— start Records for the exercise —

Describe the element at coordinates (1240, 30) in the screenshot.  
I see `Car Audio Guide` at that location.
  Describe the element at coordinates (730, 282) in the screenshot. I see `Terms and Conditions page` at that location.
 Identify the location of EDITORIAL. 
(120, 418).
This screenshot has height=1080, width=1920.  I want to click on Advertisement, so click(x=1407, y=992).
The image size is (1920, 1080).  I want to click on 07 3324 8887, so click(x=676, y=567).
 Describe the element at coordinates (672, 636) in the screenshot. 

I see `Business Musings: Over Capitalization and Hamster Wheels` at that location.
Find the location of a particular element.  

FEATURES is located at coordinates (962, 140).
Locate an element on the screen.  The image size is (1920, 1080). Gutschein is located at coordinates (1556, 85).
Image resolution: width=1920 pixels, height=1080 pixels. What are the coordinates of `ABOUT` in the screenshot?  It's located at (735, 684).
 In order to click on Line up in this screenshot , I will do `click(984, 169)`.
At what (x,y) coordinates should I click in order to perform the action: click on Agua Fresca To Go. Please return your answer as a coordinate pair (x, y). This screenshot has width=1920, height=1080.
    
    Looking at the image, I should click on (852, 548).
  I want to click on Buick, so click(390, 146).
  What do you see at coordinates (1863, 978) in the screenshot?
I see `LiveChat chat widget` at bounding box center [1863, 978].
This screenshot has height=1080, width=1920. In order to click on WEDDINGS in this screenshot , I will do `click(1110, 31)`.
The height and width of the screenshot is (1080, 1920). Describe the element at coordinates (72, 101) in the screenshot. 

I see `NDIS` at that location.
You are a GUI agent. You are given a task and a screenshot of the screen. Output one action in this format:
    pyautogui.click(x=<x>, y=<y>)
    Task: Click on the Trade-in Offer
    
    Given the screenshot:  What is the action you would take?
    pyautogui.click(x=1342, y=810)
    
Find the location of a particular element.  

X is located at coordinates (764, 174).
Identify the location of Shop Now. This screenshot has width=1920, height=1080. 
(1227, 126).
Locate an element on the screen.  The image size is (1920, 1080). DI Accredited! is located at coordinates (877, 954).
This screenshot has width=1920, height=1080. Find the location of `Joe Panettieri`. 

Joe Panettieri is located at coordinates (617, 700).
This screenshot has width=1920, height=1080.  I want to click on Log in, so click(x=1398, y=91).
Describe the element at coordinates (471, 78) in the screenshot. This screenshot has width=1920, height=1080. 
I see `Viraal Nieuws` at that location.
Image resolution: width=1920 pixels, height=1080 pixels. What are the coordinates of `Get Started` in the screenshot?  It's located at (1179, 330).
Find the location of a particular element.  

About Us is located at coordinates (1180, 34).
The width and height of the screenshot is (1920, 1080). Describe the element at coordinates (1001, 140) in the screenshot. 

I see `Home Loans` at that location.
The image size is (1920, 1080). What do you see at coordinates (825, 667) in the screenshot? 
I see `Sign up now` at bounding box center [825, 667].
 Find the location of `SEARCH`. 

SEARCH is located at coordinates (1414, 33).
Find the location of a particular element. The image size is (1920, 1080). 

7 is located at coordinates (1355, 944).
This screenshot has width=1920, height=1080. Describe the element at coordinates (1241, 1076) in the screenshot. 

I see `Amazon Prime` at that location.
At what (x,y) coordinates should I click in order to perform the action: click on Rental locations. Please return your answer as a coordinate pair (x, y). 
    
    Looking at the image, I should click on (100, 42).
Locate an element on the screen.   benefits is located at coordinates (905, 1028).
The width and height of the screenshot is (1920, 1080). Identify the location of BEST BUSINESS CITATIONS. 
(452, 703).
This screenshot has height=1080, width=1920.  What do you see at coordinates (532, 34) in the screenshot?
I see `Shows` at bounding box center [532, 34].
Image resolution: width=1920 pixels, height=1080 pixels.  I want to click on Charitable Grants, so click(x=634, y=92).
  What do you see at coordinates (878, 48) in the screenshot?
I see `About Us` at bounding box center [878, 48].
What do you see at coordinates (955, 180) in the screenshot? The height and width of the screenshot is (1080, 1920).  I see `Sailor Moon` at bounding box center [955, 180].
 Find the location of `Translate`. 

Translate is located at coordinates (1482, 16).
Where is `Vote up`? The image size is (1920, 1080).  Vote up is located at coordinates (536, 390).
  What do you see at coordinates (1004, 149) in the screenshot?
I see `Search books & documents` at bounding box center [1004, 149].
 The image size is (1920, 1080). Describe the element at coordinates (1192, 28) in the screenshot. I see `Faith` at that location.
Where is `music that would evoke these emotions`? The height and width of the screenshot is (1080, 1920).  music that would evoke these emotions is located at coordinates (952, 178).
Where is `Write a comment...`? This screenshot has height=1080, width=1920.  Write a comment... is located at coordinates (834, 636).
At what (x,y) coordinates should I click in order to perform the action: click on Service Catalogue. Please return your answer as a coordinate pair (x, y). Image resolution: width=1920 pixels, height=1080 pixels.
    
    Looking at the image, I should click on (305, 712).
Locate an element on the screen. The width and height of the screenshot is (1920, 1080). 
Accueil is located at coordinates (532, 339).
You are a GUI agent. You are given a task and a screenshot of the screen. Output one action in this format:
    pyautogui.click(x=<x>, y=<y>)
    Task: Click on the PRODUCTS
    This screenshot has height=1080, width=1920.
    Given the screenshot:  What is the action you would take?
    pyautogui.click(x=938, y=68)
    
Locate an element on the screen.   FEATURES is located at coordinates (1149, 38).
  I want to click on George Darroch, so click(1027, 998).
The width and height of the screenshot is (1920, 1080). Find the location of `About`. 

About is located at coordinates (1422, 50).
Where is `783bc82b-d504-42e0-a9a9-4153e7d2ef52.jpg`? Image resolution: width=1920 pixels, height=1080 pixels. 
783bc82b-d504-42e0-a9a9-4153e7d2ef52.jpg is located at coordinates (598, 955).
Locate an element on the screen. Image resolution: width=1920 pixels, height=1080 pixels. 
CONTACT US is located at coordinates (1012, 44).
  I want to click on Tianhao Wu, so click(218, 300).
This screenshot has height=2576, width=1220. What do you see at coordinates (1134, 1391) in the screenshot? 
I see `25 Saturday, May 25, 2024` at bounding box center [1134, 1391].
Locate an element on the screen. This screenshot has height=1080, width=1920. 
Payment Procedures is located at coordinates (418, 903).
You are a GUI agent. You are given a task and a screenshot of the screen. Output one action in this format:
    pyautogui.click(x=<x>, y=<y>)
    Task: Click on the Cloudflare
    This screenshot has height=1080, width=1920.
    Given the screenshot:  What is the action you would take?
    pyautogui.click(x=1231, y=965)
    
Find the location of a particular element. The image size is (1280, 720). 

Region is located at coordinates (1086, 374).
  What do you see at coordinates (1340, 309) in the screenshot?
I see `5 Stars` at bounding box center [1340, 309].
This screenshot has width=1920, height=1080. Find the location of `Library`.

— end Records for the exercise —

* Short exercise
Copy out verbatim every line of the items from the very first line through the line that contains "so click(x=676, y=567).", including that line.

* Solution to this exercise
Describe the element at coordinates (1240, 30) in the screenshot.  
I see `Car Audio Guide` at that location.
  Describe the element at coordinates (730, 282) in the screenshot. I see `Terms and Conditions page` at that location.
 Identify the location of EDITORIAL. 
(120, 418).
This screenshot has height=1080, width=1920.  I want to click on Advertisement, so click(x=1407, y=992).
The image size is (1920, 1080).  I want to click on 07 3324 8887, so click(x=676, y=567).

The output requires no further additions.